## Work item:
Take the entries below and print, exactly, the stretch from the line containing "Open the EN language selector" through the line containing "Like the post with the heart icon", both included.

[Data extracted from a collection]

---*---

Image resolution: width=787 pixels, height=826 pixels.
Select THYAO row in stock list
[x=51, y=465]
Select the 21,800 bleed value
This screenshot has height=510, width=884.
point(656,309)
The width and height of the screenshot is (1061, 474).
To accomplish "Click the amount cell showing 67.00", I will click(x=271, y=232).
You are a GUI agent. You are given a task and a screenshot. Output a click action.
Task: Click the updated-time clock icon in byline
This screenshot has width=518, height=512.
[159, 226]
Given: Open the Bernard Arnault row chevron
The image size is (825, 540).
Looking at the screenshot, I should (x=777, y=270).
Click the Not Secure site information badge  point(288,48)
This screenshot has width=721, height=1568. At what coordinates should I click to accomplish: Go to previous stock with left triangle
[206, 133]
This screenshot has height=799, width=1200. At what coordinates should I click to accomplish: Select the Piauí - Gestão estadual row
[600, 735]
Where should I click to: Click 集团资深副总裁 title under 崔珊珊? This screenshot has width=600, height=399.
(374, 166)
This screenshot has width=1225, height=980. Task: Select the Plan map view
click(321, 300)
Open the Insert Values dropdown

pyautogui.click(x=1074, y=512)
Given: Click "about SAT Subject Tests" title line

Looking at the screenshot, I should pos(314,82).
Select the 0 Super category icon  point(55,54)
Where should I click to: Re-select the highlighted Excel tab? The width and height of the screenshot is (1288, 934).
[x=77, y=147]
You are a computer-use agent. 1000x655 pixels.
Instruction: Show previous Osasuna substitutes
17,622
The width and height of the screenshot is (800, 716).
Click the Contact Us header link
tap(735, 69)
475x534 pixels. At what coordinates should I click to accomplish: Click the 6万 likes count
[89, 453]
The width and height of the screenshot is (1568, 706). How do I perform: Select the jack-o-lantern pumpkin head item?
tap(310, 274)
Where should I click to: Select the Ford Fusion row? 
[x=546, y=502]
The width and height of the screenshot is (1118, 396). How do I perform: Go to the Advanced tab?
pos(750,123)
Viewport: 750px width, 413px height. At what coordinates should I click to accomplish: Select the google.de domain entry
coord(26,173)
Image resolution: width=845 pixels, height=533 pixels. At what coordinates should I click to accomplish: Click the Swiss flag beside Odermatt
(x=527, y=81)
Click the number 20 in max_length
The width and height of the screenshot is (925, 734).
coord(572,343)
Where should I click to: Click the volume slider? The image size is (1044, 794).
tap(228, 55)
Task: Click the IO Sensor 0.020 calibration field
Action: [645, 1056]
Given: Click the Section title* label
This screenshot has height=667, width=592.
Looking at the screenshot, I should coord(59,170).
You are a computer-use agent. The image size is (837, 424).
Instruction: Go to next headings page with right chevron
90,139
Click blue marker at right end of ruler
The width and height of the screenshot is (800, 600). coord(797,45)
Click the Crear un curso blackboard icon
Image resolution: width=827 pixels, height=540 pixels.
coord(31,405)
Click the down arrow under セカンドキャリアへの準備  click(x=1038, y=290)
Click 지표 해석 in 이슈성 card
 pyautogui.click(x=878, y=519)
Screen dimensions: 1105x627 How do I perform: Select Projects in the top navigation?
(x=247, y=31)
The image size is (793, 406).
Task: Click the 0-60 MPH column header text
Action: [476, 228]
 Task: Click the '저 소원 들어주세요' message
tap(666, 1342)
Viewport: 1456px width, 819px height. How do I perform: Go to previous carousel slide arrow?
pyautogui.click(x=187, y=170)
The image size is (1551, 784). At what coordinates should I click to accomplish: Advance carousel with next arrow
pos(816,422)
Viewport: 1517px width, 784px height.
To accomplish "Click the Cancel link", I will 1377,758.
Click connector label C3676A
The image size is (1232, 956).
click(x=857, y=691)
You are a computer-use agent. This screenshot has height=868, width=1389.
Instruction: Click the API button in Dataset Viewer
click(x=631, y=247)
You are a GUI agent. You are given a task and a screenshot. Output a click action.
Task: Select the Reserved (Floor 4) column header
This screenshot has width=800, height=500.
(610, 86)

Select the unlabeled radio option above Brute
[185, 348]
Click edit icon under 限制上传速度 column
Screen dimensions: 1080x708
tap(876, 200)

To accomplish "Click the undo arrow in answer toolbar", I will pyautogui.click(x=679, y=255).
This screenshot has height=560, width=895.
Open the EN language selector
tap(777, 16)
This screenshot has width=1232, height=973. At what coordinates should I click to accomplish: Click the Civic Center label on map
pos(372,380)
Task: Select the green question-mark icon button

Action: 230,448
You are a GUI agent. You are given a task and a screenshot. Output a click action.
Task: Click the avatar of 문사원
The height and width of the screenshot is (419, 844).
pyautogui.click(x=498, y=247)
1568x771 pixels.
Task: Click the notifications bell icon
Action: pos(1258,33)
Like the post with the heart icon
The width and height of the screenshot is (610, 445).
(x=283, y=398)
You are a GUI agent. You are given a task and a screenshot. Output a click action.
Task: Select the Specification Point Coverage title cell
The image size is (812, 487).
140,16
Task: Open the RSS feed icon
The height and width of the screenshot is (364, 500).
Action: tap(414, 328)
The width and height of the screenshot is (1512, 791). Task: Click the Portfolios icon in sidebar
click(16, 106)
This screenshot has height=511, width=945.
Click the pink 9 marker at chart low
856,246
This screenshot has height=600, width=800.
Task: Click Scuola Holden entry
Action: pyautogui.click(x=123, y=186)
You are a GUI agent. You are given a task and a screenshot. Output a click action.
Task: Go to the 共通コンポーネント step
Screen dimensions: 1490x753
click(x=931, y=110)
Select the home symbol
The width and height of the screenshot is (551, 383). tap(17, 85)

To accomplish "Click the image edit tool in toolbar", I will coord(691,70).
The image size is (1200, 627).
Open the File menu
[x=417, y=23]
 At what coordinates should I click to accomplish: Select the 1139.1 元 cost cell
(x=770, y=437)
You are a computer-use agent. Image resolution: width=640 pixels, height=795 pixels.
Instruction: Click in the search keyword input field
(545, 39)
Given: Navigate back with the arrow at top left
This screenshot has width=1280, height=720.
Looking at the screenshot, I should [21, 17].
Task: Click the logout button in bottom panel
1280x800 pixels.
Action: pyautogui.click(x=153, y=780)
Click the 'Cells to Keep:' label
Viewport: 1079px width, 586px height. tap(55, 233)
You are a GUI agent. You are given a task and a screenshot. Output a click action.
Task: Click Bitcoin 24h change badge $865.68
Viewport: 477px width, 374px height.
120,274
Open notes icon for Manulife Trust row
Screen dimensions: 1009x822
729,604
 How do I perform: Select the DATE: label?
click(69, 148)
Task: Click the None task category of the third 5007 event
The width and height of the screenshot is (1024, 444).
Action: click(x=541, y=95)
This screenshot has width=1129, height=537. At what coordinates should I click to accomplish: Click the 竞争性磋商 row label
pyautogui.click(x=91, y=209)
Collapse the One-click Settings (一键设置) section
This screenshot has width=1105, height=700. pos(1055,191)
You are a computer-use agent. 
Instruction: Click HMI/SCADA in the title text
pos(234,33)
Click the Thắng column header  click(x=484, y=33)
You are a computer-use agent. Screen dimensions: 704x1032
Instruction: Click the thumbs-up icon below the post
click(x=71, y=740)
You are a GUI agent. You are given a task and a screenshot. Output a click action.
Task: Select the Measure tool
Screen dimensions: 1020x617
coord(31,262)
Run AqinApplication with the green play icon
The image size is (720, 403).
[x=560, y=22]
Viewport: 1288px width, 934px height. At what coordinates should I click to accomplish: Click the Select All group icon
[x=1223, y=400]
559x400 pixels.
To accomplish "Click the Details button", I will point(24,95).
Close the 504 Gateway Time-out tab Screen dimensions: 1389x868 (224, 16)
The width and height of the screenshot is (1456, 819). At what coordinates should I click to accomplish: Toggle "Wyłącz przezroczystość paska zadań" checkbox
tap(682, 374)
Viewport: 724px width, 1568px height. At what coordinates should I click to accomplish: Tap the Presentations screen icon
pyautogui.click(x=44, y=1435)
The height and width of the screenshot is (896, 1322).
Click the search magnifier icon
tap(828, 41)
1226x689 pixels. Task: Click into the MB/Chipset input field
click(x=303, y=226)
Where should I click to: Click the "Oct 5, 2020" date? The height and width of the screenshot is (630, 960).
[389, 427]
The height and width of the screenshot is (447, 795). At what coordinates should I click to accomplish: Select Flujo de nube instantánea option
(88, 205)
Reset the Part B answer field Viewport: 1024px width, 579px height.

---*---

## Solution for this problem:
Open the EN language selector
tap(777, 16)
This screenshot has width=1232, height=973. At what coordinates should I click to accomplish: Click the Civic Center label on map
pos(372,380)
Task: Select the green question-mark icon button

Action: 230,448
You are a GUI agent. You are given a task and a screenshot. Output a click action.
Task: Click the avatar of 문사원
The height and width of the screenshot is (419, 844).
pyautogui.click(x=498, y=247)
1568x771 pixels.
Task: Click the notifications bell icon
Action: pos(1258,33)
Like the post with the heart icon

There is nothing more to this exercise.